Group seeks to spark community conversations with special project and performance

The University of Missouri-Kansas City’s Humanities Consortium – a discipline in the Interdisciplinary Ph.D. Program – is the recipient of a 2017 Missouri Humanities Grant totaling $2,500.

This grant funds a community project involving not only departments at UMKC, but organizations and schools around the metropolitan area. Writing Yourself into History: Performing Letters from Nazi Germany, focuses on love letters written by two average Germans from rural Saxony whose courtship, from May 1938 to their marriage in July 1941, coincided with the mobilization of German society and the rise of Nazism. Scholars, students, and Kansas City residents have translated these letters into a “reader’s theater” to be performed in English for a special audience. Scholars also have produced a series of short, digital lectures framing the play for non-specialists.

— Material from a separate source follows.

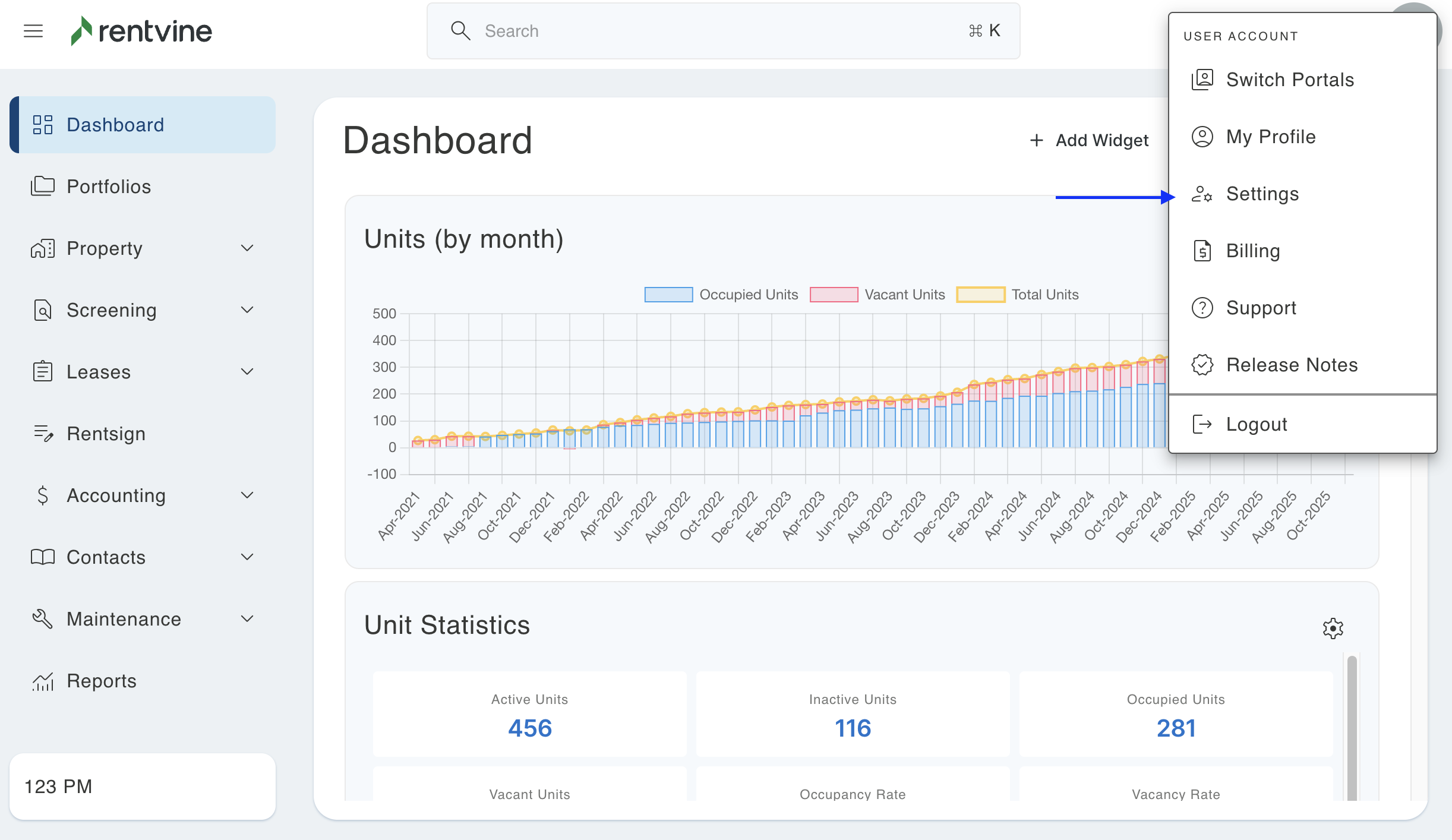Open My Profile menu item
The image size is (1452, 840).
(x=1270, y=137)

The Humanities Consortium is sponsoring this program with the UMKC departments of Foreign Languages and Literatures, History, and Theatre; the UMKC School of Graduate Studies; the High School/College Dual Credit Partnership; Johnson County Community College; the Lee’s Summit School District; the Midwest Center for Holocaust Education; the Shepherd’s Center KC Central; and the Missouri Humanities Council with the support from the National Endowment for the Humanities.

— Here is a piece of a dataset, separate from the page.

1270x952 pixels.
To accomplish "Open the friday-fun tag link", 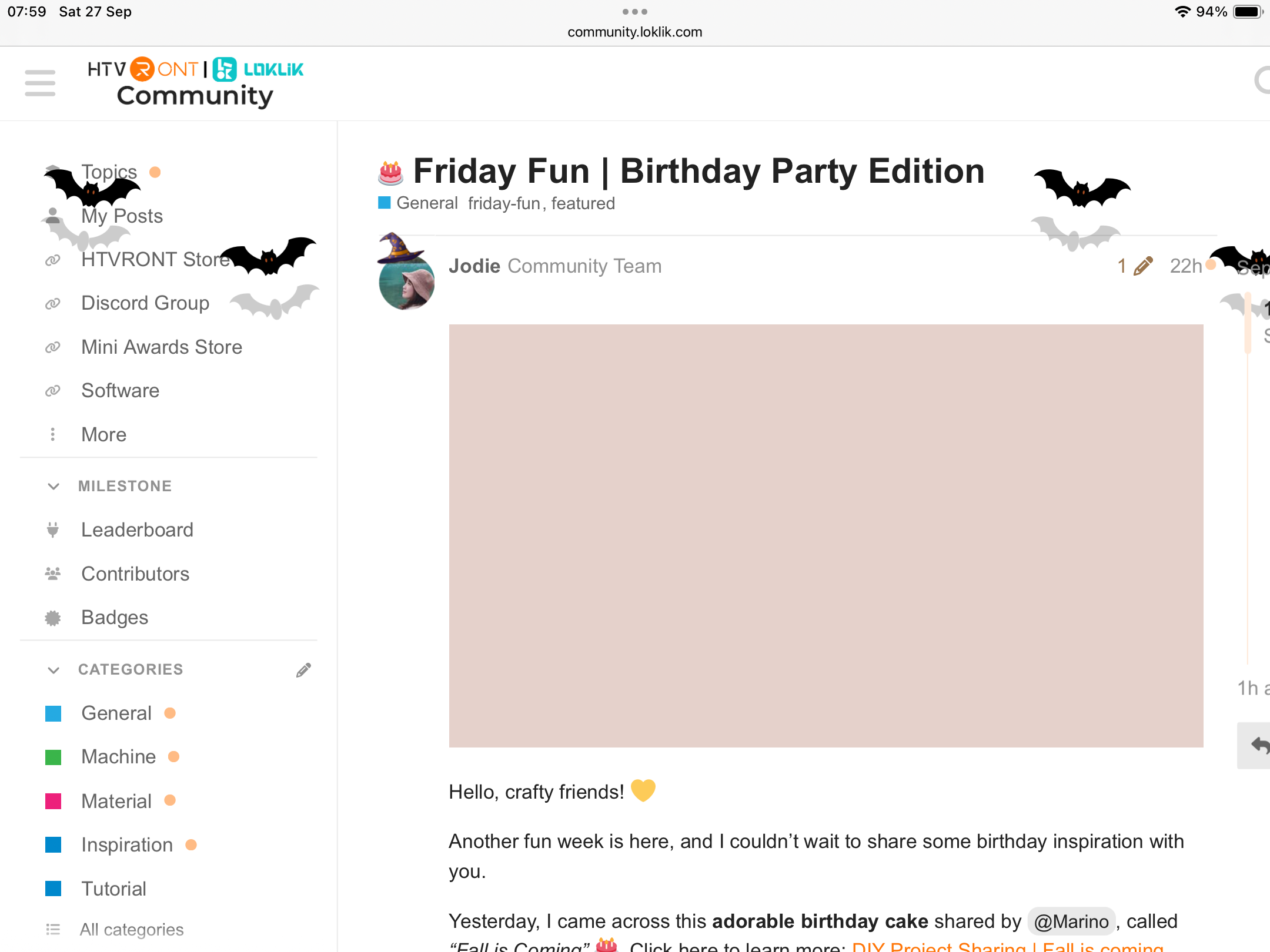I will tap(504, 203).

Dr. Andrew Bergerson, UMKC professor of History and Public Humanities, served as project leader and principle investigator.

“These letters fascinate me because the authors, two ordinary Germans, had to come to terms with the new Third Reich while they were building their relationship,” Bergerson said. “We’ve created this workshop to give ordinary Americans the chance to use these sources to make sense of both the past and the present.”

Other key project leaders include Translation and Scriptwriting: K. Scott Baker, chair, UMKC Department of Foreign Languages and Literatures; Theatrical Direction: Beate Pettigrew, Johnson County Community College; and Film Production: Jennifer Friend, Ph.D., UMKC Associate Dean, School of Graduate Studies.

The play will be performed in a workshop environment for the partnering organizations on May 20. A free, public performance of the play will take place June 4 at 2 p.m. in Grant Recital Hall on the UMKC Campus, 5228 Charlotte St. Following the performance, actors and project leaders will engage in a dialogue with audience members.